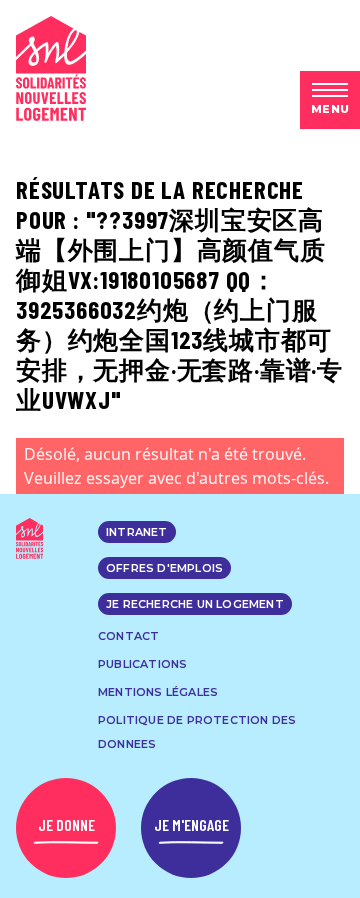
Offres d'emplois (164, 568)
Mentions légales (158, 692)
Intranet (137, 532)
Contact (128, 636)
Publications (142, 664)
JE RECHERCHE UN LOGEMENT (195, 604)
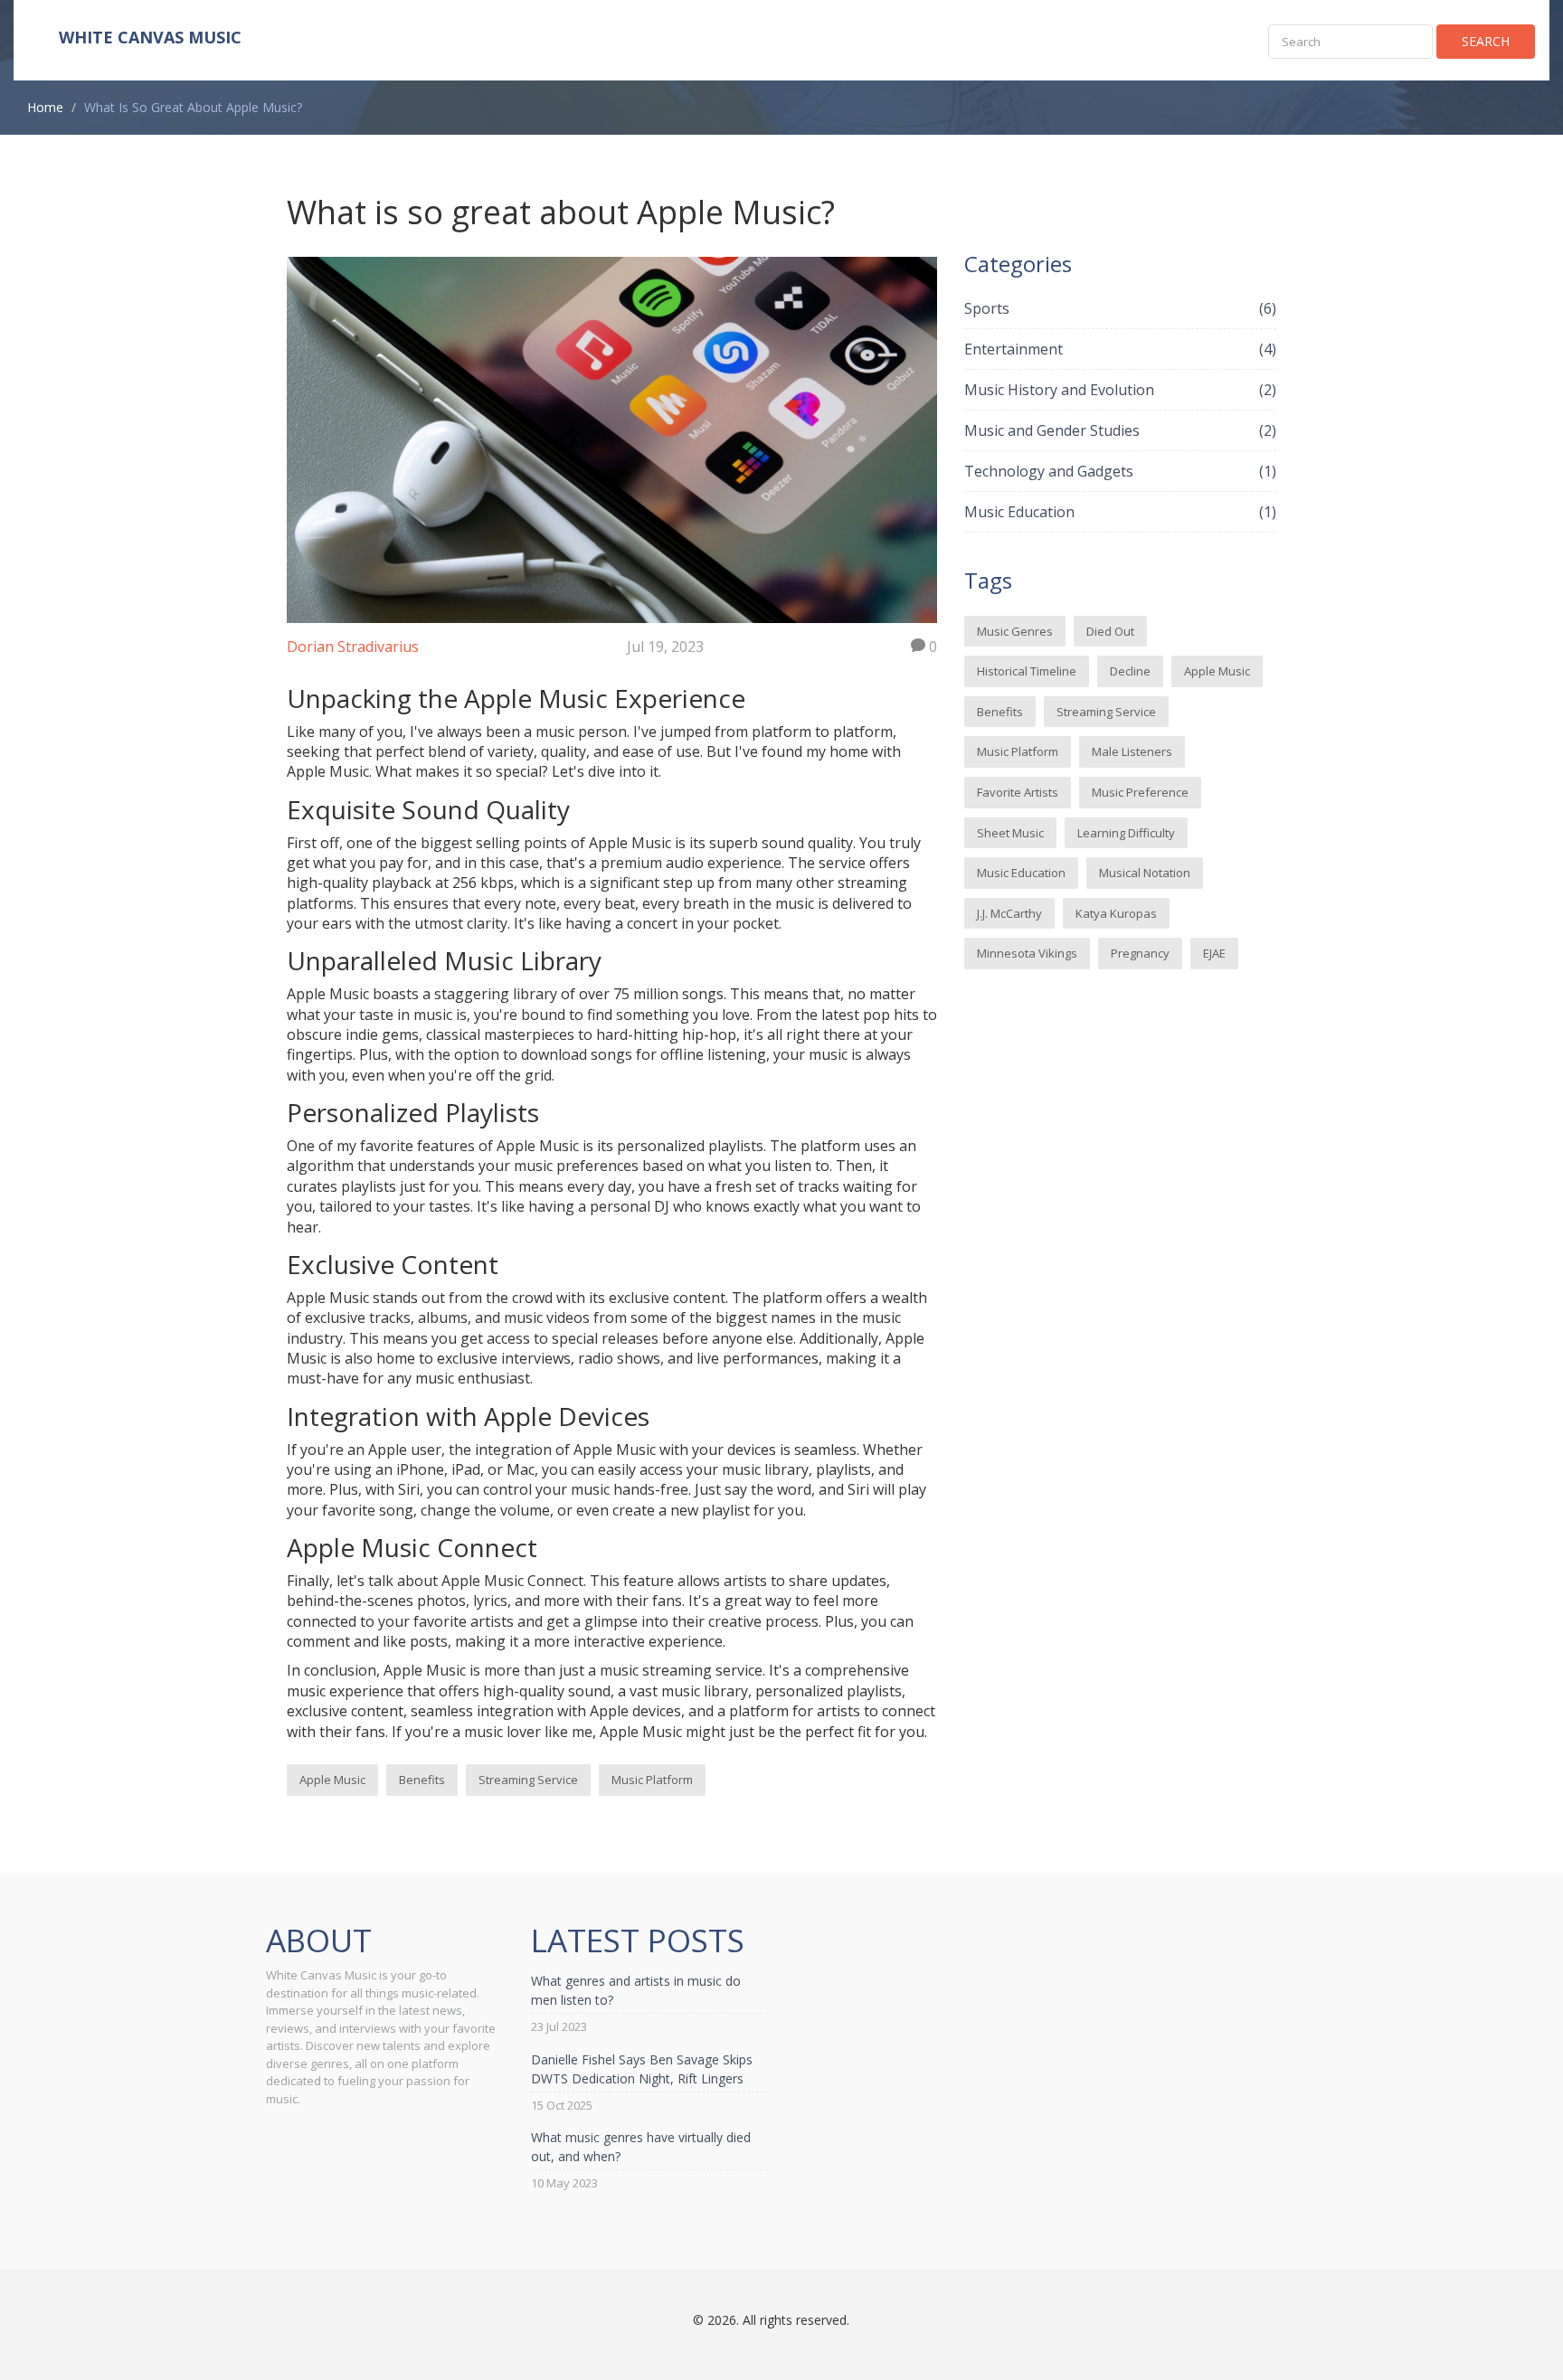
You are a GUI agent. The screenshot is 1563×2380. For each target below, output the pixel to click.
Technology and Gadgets (1120, 471)
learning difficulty (1126, 833)
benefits (422, 1779)
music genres (1015, 631)
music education (1021, 872)
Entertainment (1120, 349)
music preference (1140, 792)
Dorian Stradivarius (353, 646)
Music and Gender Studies (1120, 430)
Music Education (1120, 512)
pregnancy (1140, 953)
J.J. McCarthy (1009, 913)
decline (1130, 671)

__________

**Task directions**
In the entries above, take the line containing "Entertainment (1120, 349)" and each later line through the last, and repeat them exactly. Output nothing else.

**Exercise answer**
Entertainment (1120, 349)
music preference (1140, 792)
Dorian Stradivarius (353, 646)
Music and Gender Studies (1120, 430)
Music Education (1120, 512)
pregnancy (1140, 953)
J.J. McCarthy (1009, 913)
decline (1130, 671)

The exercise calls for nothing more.